● **Work instructions**
Having located "[Toggle navigation] (12, 53)" in the listing below, write out its line and every following line exactly, last line included, without the pictures.

● **Information shown**

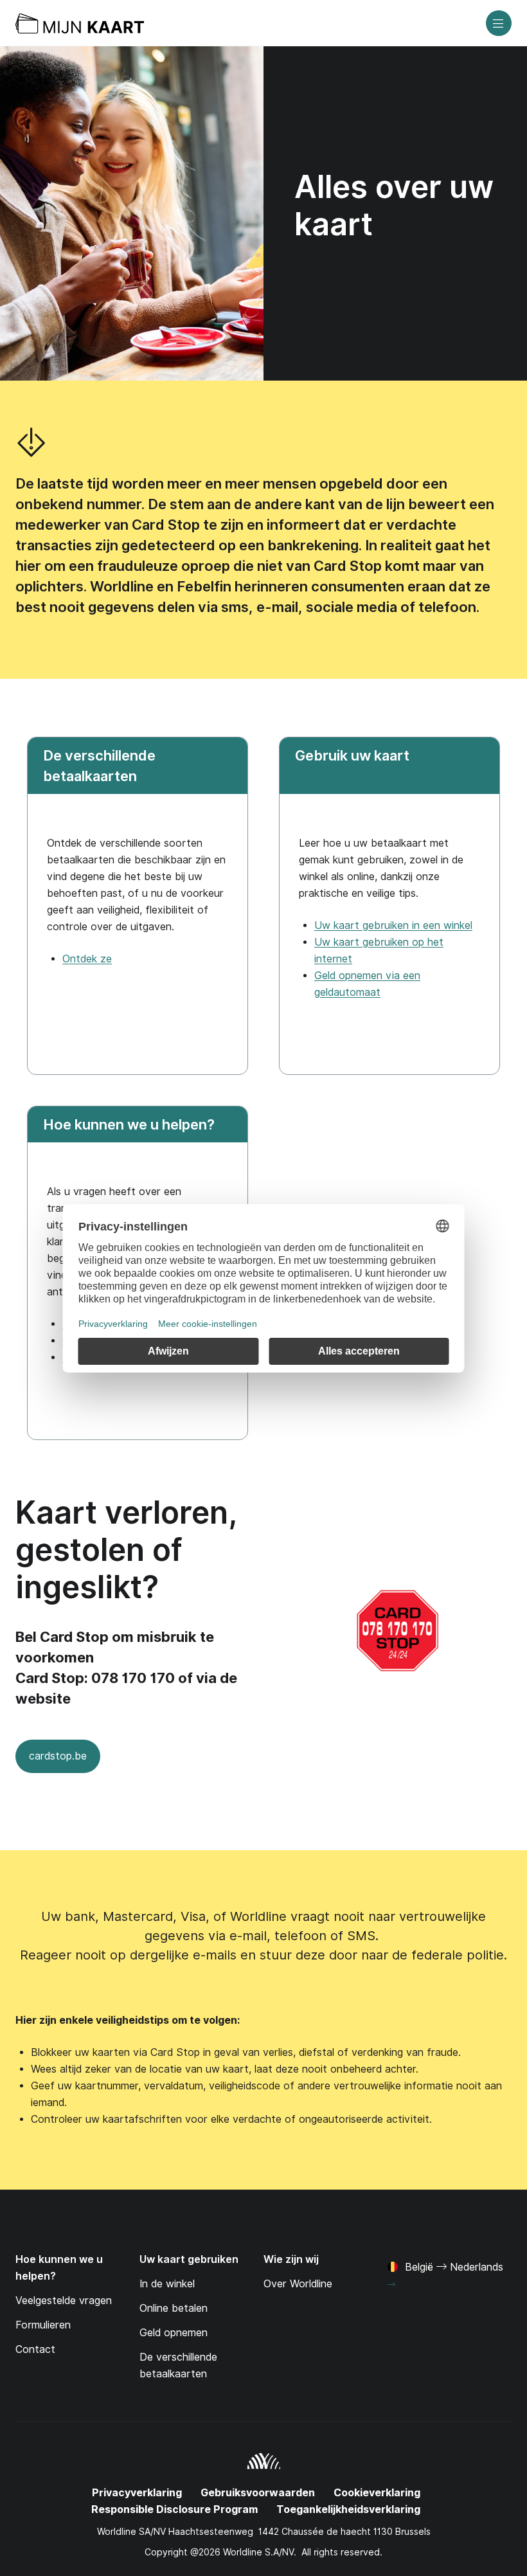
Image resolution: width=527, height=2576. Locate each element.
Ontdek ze (87, 959)
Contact (35, 2349)
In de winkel (167, 2284)
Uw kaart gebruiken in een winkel (393, 925)
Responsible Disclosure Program (174, 2509)
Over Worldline (298, 2284)
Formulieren (43, 2325)
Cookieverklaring (377, 2493)
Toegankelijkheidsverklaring (348, 2509)
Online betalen (173, 2308)
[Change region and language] (391, 2285)
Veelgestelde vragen (63, 2300)
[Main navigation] (499, 23)
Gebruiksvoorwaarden (258, 2493)
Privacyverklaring (137, 2493)
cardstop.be (51, 1761)
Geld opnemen (173, 2333)
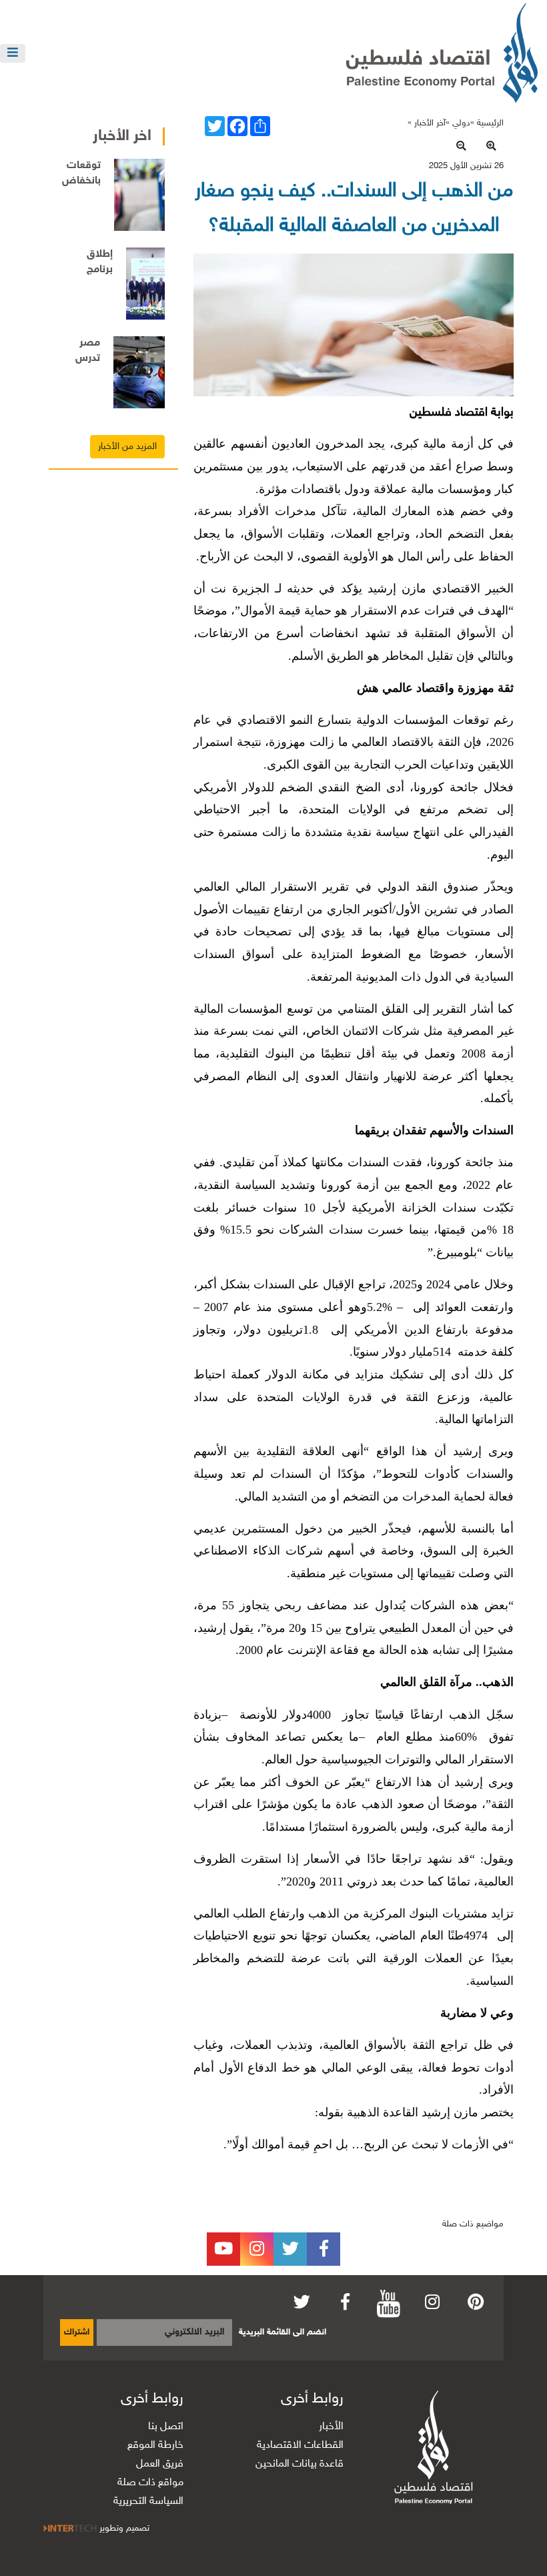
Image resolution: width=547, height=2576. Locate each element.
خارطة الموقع (155, 2445)
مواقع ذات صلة (150, 2483)
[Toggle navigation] (12, 53)
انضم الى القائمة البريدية (282, 2332)
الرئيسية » (487, 123)
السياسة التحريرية (148, 2501)
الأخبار (331, 2427)
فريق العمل (159, 2464)
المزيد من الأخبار (127, 446)
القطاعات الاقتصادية (300, 2445)
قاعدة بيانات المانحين (299, 2464)
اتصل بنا (165, 2427)
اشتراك (76, 2332)
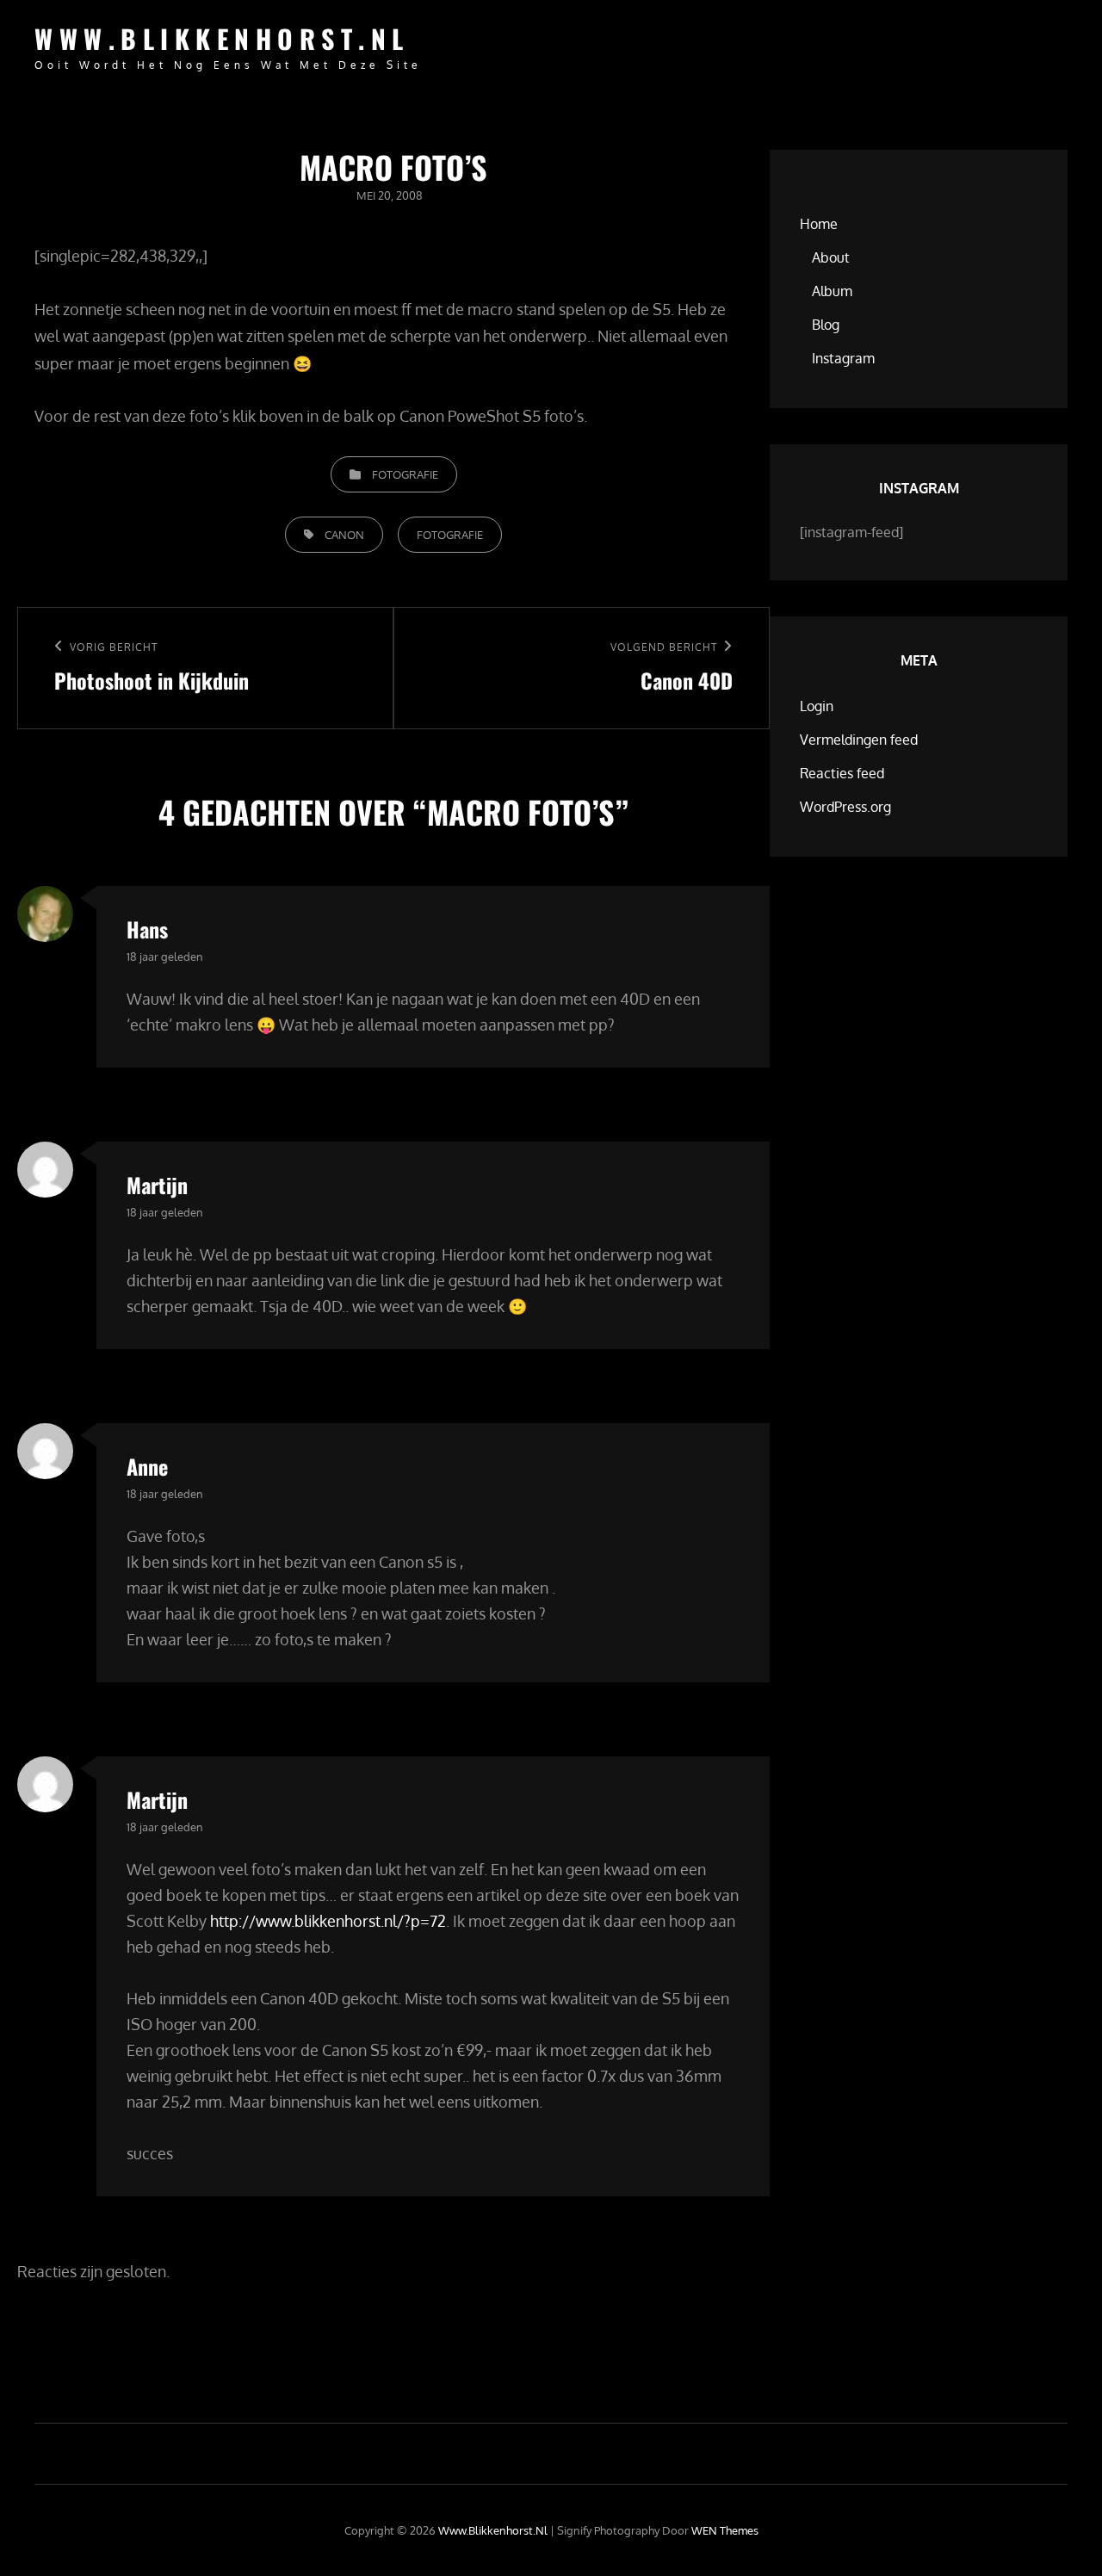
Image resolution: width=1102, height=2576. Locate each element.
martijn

● **Task solution**
[Toggle navigation] (12, 53)
انضم الى القائمة البريدية (282, 2332)
الرئيسية » (487, 123)
السياسة التحريرية (148, 2501)
الأخبار (331, 2427)
فريق العمل (159, 2464)
المزيد من الأخبار (127, 446)
القطاعات الاقتصادية (300, 2445)
قاعدة بيانات المانحين (299, 2464)
اتصل بنا (165, 2427)
اشتراك (76, 2332)
Image resolution: width=1102, height=2576. Locate each element.
martijn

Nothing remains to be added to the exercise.